*EXERCISE*.
Could each record be restated word for word?

[[ PROVIDED DATA, beginning ]]

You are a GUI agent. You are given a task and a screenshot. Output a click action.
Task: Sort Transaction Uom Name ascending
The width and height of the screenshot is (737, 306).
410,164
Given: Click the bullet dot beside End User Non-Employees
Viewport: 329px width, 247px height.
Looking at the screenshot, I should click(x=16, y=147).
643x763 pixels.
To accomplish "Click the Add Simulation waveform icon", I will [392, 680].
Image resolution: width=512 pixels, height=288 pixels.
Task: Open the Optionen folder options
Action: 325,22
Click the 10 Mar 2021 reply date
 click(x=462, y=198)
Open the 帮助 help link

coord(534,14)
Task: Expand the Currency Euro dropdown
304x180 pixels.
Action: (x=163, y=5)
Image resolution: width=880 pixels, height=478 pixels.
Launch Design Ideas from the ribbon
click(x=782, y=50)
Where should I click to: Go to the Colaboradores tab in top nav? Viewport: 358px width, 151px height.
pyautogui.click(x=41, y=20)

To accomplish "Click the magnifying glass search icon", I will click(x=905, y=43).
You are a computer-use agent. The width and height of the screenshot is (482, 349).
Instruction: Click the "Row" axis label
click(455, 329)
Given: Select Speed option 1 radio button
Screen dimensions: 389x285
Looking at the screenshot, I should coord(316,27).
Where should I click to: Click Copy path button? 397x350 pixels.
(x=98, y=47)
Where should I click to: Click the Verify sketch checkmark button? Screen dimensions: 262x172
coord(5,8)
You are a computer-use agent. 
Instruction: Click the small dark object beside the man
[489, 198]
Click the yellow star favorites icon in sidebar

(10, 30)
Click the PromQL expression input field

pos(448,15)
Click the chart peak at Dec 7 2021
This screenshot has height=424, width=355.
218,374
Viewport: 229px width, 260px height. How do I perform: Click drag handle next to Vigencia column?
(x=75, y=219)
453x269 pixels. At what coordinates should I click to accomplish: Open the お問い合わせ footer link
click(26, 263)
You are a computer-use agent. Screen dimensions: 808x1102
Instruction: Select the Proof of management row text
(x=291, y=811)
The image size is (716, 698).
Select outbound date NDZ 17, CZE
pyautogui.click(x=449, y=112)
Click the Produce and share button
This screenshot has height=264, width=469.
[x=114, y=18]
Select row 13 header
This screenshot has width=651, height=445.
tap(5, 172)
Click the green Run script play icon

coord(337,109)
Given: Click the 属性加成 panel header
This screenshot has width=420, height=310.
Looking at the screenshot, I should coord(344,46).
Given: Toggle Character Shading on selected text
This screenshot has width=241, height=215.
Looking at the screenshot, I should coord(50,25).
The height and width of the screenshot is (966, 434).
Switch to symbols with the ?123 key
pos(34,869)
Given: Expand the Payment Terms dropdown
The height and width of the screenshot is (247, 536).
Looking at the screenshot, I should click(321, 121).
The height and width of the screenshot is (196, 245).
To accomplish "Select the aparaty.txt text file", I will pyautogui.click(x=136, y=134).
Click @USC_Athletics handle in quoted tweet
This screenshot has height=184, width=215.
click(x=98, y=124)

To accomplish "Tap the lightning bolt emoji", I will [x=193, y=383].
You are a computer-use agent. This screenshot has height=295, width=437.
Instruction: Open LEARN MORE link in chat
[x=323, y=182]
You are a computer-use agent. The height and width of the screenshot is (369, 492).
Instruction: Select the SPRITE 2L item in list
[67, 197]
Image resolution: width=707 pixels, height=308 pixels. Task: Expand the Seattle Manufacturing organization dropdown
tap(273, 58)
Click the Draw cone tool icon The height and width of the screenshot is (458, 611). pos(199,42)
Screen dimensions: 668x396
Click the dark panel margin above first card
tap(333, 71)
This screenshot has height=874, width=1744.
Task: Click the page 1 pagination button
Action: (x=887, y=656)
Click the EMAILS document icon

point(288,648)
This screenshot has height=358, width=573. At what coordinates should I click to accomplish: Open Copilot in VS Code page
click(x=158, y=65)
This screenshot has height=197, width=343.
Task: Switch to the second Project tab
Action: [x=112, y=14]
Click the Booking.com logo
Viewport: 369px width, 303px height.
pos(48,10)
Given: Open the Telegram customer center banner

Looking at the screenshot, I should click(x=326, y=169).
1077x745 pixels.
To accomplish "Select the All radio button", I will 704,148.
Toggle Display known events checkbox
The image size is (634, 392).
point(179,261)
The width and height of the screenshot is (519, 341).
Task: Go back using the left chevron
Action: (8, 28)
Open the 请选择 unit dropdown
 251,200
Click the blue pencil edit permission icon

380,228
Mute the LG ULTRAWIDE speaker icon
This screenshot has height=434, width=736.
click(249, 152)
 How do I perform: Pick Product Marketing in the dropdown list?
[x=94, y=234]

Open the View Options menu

[[ PROVIDED DATA, end ]]

*YOUR SOLUTION*.
You are a GUI agent. You are given a task and a screenshot. Output a click action.
Task: Sort Transaction Uom Name ascending
The width and height of the screenshot is (737, 306).
410,164
Given: Click the bullet dot beside End User Non-Employees
Viewport: 329px width, 247px height.
Looking at the screenshot, I should click(x=16, y=147).
643x763 pixels.
To accomplish "Click the Add Simulation waveform icon", I will [392, 680].
Image resolution: width=512 pixels, height=288 pixels.
Task: Open the Optionen folder options
Action: 325,22
Click the 10 Mar 2021 reply date
 click(x=462, y=198)
Open the 帮助 help link

coord(534,14)
Task: Expand the Currency Euro dropdown
304x180 pixels.
Action: (x=163, y=5)
Image resolution: width=880 pixels, height=478 pixels.
Launch Design Ideas from the ribbon
click(x=782, y=50)
Where should I click to: Go to the Colaboradores tab in top nav? Viewport: 358px width, 151px height.
pyautogui.click(x=41, y=20)

To accomplish "Click the magnifying glass search icon", I will click(x=905, y=43).
You are a computer-use agent. The width and height of the screenshot is (482, 349).
Instruction: Click the "Row" axis label
click(455, 329)
Given: Select Speed option 1 radio button
Screen dimensions: 389x285
Looking at the screenshot, I should coord(316,27).
Where should I click to: Click Copy path button? 397x350 pixels.
(x=98, y=47)
Where should I click to: Click the Verify sketch checkmark button? Screen dimensions: 262x172
coord(5,8)
You are a computer-use agent. 
Instruction: Click the small dark object beside the man
[489, 198]
Click the yellow star favorites icon in sidebar

(10, 30)
Click the PromQL expression input field

pos(448,15)
Click the chart peak at Dec 7 2021
This screenshot has height=424, width=355.
218,374
Viewport: 229px width, 260px height. How do I perform: Click drag handle next to Vigencia column?
(x=75, y=219)
453x269 pixels. At what coordinates should I click to accomplish: Open the お問い合わせ footer link
click(26, 263)
You are a computer-use agent. Screen dimensions: 808x1102
Instruction: Select the Proof of management row text
(x=291, y=811)
The image size is (716, 698).
Select outbound date NDZ 17, CZE
pyautogui.click(x=449, y=112)
Click the Produce and share button
This screenshot has height=264, width=469.
[x=114, y=18]
Select row 13 header
This screenshot has width=651, height=445.
tap(5, 172)
Click the green Run script play icon

coord(337,109)
Given: Click the 属性加成 panel header
This screenshot has width=420, height=310.
Looking at the screenshot, I should coord(344,46).
Given: Toggle Character Shading on selected text
This screenshot has width=241, height=215.
Looking at the screenshot, I should coord(50,25).
The height and width of the screenshot is (966, 434).
Switch to symbols with the ?123 key
pos(34,869)
Given: Expand the Payment Terms dropdown
The height and width of the screenshot is (247, 536).
Looking at the screenshot, I should click(321, 121).
The height and width of the screenshot is (196, 245).
To accomplish "Select the aparaty.txt text file", I will pyautogui.click(x=136, y=134).
Click @USC_Athletics handle in quoted tweet
This screenshot has height=184, width=215.
click(x=98, y=124)

To accomplish "Tap the lightning bolt emoji", I will [x=193, y=383].
You are a computer-use agent. This screenshot has height=295, width=437.
Instruction: Open LEARN MORE link in chat
[x=323, y=182]
You are a computer-use agent. The height and width of the screenshot is (369, 492).
Instruction: Select the SPRITE 2L item in list
[67, 197]
Image resolution: width=707 pixels, height=308 pixels. Task: Expand the Seattle Manufacturing organization dropdown
tap(273, 58)
Click the Draw cone tool icon The height and width of the screenshot is (458, 611). pos(199,42)
Screen dimensions: 668x396
Click the dark panel margin above first card
tap(333, 71)
This screenshot has height=874, width=1744.
Task: Click the page 1 pagination button
Action: (x=887, y=656)
Click the EMAILS document icon

point(288,648)
This screenshot has height=358, width=573. At what coordinates should I click to accomplish: Open Copilot in VS Code page
click(x=158, y=65)
This screenshot has height=197, width=343.
Task: Switch to the second Project tab
Action: [x=112, y=14]
Click the Booking.com logo
Viewport: 369px width, 303px height.
pos(48,10)
Given: Open the Telegram customer center banner

Looking at the screenshot, I should click(x=326, y=169).
1077x745 pixels.
To accomplish "Select the All radio button", I will 704,148.
Toggle Display known events checkbox
The image size is (634, 392).
point(179,261)
The width and height of the screenshot is (519, 341).
Task: Go back using the left chevron
Action: (8, 28)
Open the 请选择 unit dropdown
 251,200
Click the blue pencil edit permission icon

380,228
Mute the LG ULTRAWIDE speaker icon
This screenshot has height=434, width=736.
click(249, 152)
 How do I perform: Pick Product Marketing in the dropdown list?
[x=94, y=234]

Open the View Options menu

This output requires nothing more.